Task to complete: Your job is to print, exactly, the lines in the data below from the line with "This screenshot has height=525, width=979." through the line with "The width and height of the screenshot is (1500, 750).", both included, and to omit any picture.

Data for processing:
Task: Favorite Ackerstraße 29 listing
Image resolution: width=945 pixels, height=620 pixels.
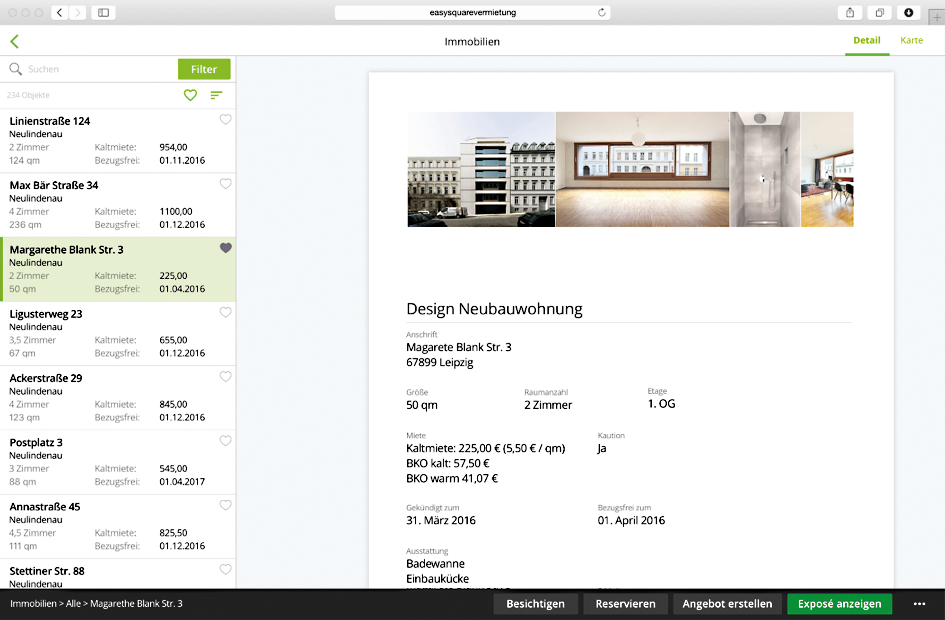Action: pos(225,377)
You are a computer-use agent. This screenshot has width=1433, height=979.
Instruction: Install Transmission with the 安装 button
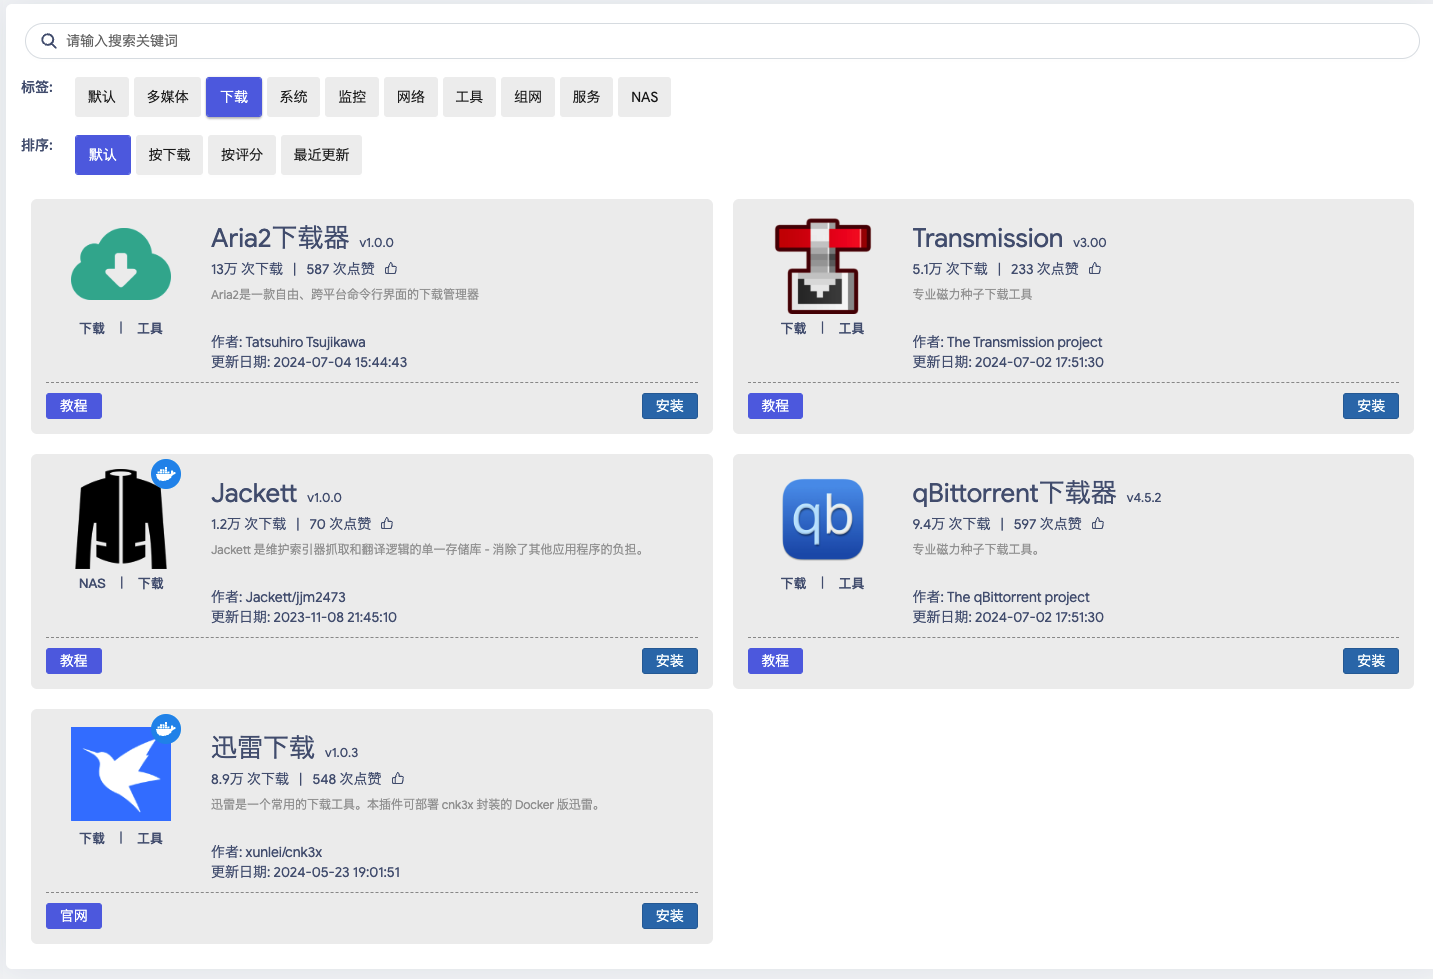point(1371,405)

==

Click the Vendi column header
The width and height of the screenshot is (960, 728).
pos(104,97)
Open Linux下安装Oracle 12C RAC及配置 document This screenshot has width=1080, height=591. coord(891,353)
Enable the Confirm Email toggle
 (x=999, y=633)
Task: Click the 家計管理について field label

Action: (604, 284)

==

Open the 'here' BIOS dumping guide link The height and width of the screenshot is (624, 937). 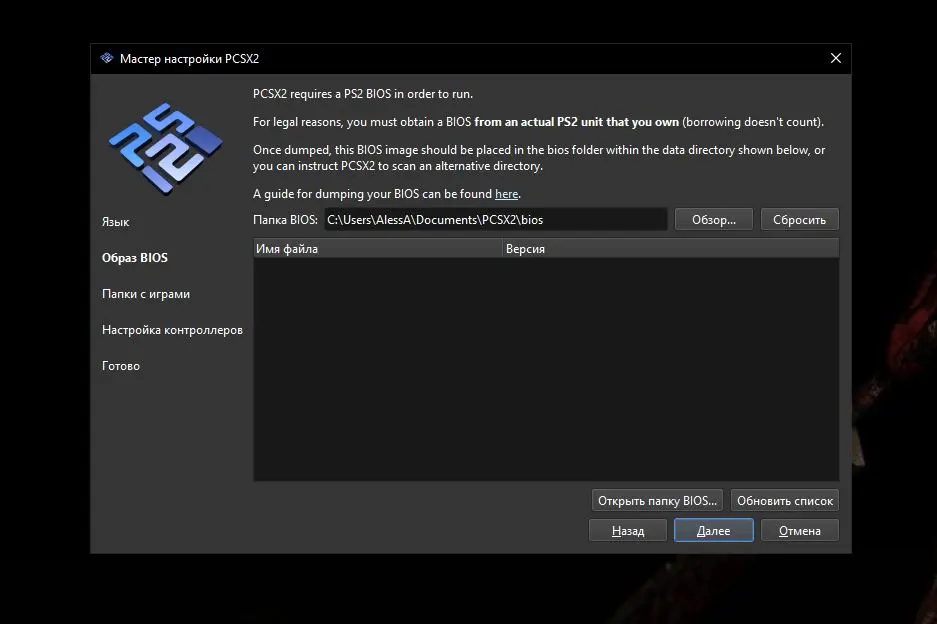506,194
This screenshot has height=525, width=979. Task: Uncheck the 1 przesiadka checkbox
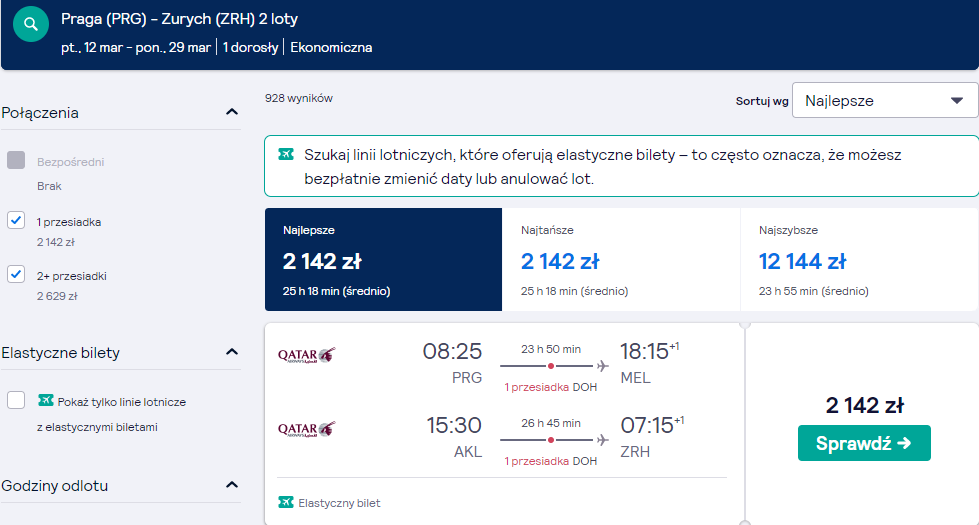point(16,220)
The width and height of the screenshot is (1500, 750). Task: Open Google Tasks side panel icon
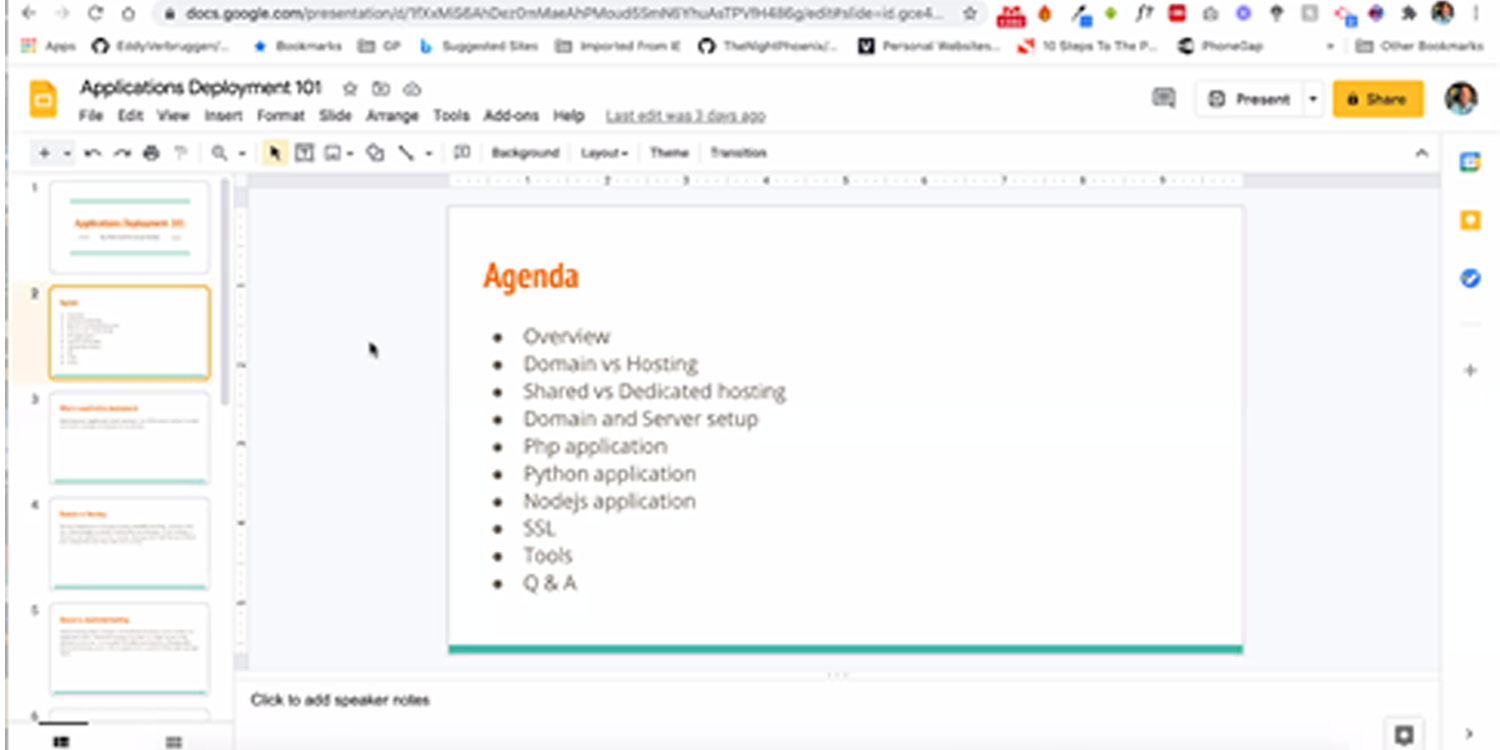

Output of the task:
This screenshot has height=525, width=979. Task: Uncheck the 1 przesiadka checkbox
point(16,220)
The width and height of the screenshot is (1500, 750). Task: Open Google Tasks side panel icon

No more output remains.